*Exercise objective*
Return, exactly and in full, the lines of the records below starting at the one with "This screenshot has height=1456, width=2533." and ending at the one with "Viewport: 2576px width, 1011px height.", and no other lines.

*Data shown*
+++

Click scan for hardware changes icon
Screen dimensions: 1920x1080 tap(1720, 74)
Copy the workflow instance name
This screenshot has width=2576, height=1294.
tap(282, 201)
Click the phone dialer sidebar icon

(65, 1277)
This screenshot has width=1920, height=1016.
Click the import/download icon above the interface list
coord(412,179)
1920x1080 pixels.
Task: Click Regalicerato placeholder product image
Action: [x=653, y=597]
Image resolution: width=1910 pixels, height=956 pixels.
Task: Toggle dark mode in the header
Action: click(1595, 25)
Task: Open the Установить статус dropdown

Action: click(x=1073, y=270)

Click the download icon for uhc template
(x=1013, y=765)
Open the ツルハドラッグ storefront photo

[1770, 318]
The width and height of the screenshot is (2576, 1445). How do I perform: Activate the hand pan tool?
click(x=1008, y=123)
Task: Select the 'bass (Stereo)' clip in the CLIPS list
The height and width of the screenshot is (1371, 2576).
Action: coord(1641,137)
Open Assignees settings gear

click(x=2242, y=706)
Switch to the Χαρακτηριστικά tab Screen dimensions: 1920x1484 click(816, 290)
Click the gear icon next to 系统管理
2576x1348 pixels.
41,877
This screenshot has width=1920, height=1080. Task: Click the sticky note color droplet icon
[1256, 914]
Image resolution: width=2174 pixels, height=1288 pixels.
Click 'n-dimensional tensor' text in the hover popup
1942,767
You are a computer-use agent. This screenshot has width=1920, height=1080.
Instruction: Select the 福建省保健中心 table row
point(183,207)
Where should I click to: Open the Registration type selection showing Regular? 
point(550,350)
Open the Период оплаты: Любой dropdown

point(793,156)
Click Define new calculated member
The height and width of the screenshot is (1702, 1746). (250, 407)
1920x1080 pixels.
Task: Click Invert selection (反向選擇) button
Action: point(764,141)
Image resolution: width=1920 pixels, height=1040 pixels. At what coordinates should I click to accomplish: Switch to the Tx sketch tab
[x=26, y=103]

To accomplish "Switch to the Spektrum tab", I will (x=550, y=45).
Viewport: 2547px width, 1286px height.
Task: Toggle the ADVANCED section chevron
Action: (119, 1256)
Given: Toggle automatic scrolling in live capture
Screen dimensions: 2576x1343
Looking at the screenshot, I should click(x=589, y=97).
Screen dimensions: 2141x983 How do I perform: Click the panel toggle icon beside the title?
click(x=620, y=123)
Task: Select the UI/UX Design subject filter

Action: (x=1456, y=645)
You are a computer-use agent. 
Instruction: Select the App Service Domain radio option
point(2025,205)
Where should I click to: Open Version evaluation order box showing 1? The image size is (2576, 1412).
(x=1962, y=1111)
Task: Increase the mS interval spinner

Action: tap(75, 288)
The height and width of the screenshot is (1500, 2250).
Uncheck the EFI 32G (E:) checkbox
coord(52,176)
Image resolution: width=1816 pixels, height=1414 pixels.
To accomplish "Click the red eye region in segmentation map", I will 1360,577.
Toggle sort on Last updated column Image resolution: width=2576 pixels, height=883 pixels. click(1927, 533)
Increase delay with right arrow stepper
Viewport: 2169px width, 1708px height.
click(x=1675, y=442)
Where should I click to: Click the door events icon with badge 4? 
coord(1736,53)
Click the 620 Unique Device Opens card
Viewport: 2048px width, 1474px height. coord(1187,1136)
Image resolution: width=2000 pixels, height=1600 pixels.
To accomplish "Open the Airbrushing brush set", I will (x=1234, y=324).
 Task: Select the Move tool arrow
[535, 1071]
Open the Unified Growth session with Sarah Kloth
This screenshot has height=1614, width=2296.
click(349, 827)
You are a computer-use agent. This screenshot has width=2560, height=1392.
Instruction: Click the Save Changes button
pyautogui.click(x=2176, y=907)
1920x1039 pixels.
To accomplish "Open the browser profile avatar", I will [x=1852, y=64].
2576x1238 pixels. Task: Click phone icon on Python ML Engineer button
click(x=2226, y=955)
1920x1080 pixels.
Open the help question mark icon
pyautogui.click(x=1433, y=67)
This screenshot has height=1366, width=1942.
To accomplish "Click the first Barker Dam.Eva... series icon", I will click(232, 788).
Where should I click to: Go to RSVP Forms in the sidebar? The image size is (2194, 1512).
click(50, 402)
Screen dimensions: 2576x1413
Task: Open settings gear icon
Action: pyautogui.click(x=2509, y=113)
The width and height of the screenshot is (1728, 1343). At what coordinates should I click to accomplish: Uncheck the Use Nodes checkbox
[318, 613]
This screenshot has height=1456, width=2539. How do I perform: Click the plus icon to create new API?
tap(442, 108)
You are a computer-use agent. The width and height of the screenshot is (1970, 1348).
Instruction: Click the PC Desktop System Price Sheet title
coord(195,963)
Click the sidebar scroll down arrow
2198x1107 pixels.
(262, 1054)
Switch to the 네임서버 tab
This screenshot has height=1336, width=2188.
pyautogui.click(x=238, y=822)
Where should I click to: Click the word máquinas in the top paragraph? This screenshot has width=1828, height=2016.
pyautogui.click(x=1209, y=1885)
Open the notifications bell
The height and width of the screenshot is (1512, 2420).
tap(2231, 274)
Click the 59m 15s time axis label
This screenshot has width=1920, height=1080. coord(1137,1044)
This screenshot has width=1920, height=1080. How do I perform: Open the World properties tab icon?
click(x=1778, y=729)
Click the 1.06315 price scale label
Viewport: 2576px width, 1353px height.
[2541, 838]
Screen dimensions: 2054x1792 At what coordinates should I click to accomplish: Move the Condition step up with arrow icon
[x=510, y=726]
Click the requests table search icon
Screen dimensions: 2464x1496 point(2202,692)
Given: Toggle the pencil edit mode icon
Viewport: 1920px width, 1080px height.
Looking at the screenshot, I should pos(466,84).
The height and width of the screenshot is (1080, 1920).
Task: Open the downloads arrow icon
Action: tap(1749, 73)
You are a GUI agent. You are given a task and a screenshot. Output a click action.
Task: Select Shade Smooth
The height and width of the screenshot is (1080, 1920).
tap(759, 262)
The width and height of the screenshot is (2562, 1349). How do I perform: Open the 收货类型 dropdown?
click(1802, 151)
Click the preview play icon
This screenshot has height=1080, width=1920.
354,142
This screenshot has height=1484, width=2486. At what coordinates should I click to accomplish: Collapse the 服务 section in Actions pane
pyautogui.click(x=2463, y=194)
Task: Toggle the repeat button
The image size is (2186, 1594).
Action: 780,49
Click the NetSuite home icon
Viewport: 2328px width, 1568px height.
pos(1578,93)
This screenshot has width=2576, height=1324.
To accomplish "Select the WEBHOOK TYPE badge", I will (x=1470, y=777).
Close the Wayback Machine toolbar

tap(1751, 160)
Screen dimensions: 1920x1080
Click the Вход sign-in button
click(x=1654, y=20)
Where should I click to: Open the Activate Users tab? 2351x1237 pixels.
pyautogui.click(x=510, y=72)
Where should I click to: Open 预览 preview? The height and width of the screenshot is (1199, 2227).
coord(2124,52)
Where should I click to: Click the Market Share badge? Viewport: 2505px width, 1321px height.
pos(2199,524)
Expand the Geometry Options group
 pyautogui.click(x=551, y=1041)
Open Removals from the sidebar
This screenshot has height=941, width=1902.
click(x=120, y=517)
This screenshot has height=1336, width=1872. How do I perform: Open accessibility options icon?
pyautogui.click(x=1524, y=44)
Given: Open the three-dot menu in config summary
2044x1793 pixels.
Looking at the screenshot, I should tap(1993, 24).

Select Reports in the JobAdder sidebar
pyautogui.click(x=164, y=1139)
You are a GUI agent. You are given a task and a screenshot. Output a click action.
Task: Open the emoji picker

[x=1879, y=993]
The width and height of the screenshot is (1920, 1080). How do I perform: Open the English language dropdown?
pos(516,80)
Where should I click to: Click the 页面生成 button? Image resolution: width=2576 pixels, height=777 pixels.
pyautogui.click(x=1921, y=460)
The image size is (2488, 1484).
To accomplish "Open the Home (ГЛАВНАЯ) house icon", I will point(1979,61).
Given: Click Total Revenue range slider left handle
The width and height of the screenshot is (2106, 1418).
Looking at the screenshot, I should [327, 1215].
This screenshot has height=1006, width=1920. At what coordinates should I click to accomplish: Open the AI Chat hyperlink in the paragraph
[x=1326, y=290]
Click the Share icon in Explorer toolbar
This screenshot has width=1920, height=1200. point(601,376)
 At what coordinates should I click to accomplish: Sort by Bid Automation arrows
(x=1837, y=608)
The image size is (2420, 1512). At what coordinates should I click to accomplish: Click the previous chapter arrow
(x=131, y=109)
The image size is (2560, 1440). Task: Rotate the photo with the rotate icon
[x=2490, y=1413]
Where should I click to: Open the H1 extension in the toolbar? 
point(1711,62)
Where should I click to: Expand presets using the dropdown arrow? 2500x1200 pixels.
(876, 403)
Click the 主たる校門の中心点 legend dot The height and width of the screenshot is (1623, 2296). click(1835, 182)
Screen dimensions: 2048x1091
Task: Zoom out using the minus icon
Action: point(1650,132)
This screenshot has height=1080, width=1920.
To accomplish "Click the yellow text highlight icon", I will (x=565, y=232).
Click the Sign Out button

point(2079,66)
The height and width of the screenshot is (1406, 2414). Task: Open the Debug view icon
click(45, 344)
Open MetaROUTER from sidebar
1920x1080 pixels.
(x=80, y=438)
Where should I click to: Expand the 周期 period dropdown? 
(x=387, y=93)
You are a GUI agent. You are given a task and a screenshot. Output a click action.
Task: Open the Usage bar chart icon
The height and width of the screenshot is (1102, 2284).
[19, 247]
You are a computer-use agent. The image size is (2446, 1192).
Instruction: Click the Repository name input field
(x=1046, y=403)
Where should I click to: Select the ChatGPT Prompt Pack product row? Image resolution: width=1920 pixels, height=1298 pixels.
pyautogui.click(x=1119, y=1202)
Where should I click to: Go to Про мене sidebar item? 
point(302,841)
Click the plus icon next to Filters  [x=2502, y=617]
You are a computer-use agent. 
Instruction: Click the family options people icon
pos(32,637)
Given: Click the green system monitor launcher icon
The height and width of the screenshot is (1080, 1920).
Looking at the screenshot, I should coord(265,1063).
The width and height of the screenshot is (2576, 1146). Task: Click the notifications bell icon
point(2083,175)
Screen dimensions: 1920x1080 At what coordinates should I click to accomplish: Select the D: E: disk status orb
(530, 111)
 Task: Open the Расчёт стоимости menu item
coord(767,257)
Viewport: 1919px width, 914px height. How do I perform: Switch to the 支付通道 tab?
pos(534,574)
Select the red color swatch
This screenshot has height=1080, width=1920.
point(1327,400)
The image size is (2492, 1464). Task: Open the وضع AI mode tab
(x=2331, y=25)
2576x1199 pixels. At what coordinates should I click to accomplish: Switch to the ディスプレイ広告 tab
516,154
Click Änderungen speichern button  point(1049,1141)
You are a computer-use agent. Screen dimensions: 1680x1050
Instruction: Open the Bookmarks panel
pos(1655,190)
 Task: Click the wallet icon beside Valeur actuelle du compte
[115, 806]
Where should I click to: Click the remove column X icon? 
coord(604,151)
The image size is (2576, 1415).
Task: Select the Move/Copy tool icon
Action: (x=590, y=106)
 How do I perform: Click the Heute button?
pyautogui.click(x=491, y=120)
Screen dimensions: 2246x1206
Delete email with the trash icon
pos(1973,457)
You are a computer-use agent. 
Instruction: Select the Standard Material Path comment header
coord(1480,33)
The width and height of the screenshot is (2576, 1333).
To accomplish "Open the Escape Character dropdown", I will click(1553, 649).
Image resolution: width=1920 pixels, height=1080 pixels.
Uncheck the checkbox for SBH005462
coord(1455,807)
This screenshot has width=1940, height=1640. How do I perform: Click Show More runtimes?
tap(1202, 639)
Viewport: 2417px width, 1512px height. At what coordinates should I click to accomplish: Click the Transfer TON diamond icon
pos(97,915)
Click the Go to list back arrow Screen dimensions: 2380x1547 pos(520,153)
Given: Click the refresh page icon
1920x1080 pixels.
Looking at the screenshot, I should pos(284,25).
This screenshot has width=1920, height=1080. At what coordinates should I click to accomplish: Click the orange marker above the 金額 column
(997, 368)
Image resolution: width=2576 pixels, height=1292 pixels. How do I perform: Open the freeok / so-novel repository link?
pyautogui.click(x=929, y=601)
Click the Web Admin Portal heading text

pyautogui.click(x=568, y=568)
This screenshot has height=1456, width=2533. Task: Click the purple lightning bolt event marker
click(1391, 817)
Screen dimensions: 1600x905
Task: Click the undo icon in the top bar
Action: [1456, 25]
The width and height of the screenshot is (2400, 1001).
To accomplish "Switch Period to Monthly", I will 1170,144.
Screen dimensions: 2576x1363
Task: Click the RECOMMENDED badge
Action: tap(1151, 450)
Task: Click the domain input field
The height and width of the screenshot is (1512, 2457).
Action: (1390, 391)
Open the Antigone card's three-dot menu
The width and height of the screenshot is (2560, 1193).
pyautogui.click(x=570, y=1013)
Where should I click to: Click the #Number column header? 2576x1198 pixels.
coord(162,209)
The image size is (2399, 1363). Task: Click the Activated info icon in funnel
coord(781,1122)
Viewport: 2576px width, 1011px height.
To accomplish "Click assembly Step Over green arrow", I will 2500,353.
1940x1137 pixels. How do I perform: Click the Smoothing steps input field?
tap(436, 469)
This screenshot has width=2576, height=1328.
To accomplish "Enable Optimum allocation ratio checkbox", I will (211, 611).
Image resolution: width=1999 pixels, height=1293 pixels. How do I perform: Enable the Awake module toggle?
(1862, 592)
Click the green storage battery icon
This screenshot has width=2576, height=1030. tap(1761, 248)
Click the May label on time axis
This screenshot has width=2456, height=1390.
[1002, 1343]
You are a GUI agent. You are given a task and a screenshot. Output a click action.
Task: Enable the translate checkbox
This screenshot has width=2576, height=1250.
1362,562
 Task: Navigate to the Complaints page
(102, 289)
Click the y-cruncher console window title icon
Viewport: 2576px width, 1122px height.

+++

*Your solution*
This screenshot has height=1456, width=2533. Task: Click the purple lightning bolt event marker
click(1391, 817)
Screen dimensions: 1600x905
Task: Click the undo icon in the top bar
Action: [1456, 25]
The width and height of the screenshot is (2400, 1001).
To accomplish "Switch Period to Monthly", I will 1170,144.
Screen dimensions: 2576x1363
Task: Click the RECOMMENDED badge
Action: tap(1151, 450)
Task: Click the domain input field
The height and width of the screenshot is (1512, 2457).
Action: (1390, 391)
Open the Antigone card's three-dot menu
The width and height of the screenshot is (2560, 1193).
pyautogui.click(x=570, y=1013)
Where should I click to: Click the #Number column header? 2576x1198 pixels.
coord(162,209)
The image size is (2399, 1363). Task: Click the Activated info icon in funnel
coord(781,1122)
Viewport: 2576px width, 1011px height.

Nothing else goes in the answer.